**What is required**
Send back the line that contains "Click the Computersalg store name" and all lines following it through the end of the data below, exactly, omitting pictures.

**Extracted data**

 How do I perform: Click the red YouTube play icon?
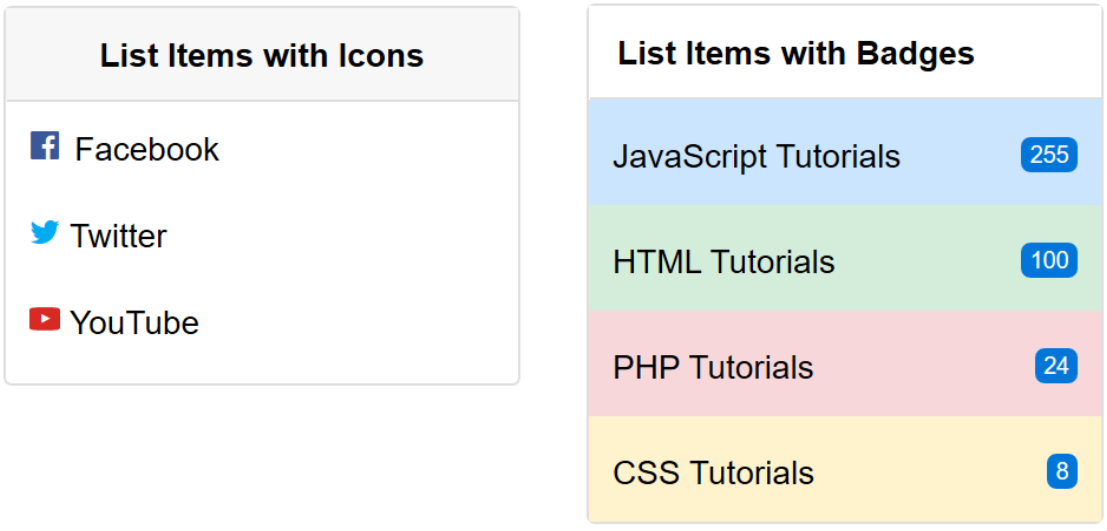click(x=44, y=319)
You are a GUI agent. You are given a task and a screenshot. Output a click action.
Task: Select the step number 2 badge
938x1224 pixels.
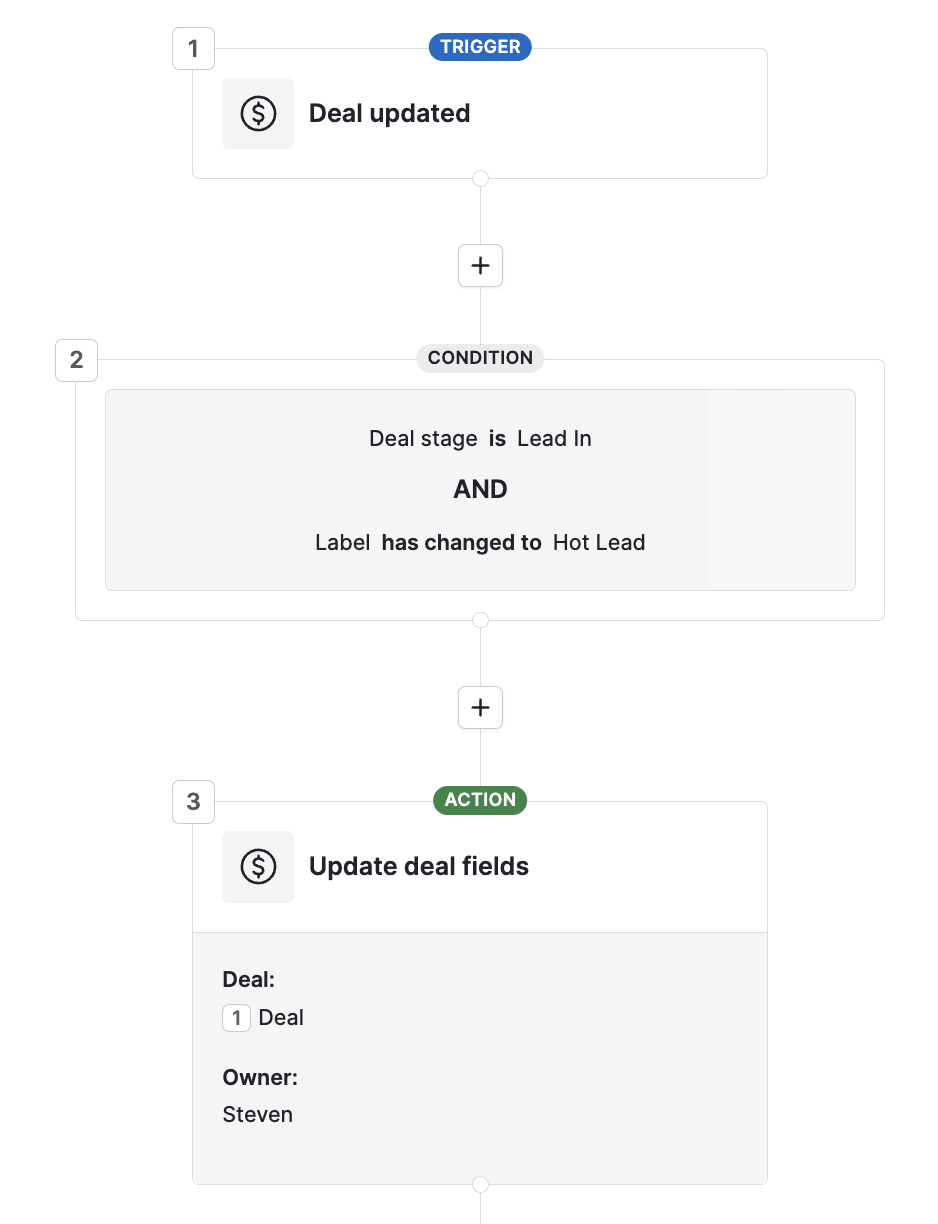tap(76, 360)
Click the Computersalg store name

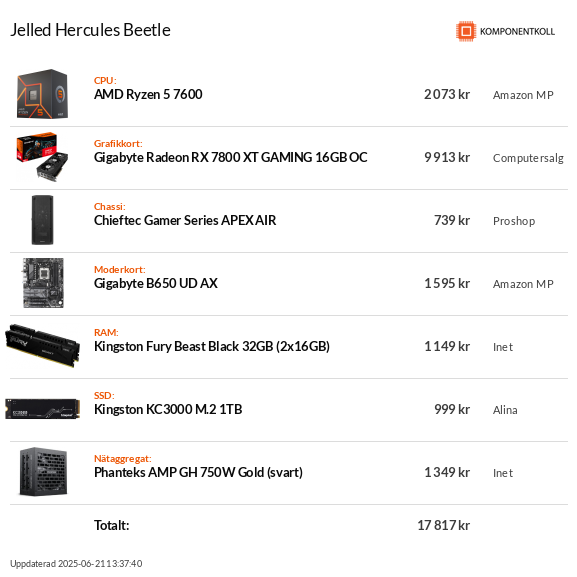528,158
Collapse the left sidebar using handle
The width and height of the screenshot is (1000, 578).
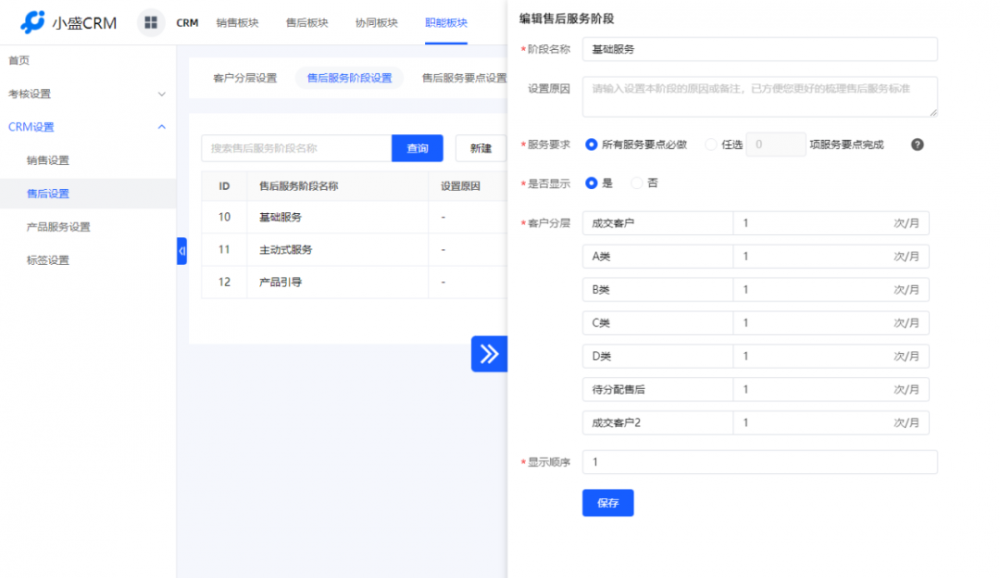pyautogui.click(x=181, y=251)
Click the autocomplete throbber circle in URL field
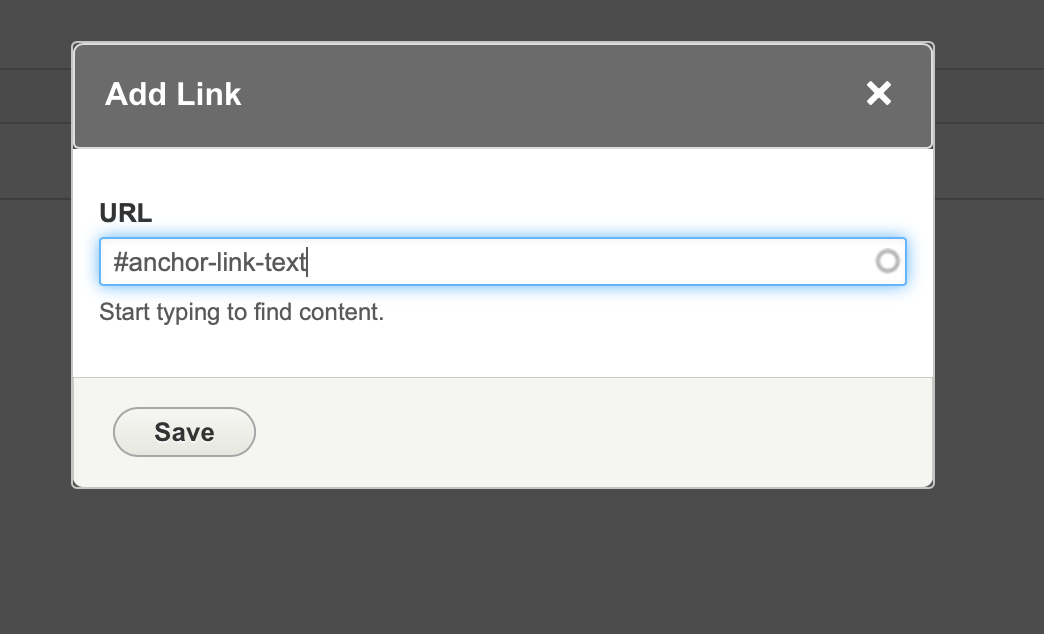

**Exercise result**
Click the Computersalg store name

528,158
Collapse the left sidebar using handle
The width and height of the screenshot is (1000, 578).
pyautogui.click(x=181, y=251)
Click the autocomplete throbber circle in URL field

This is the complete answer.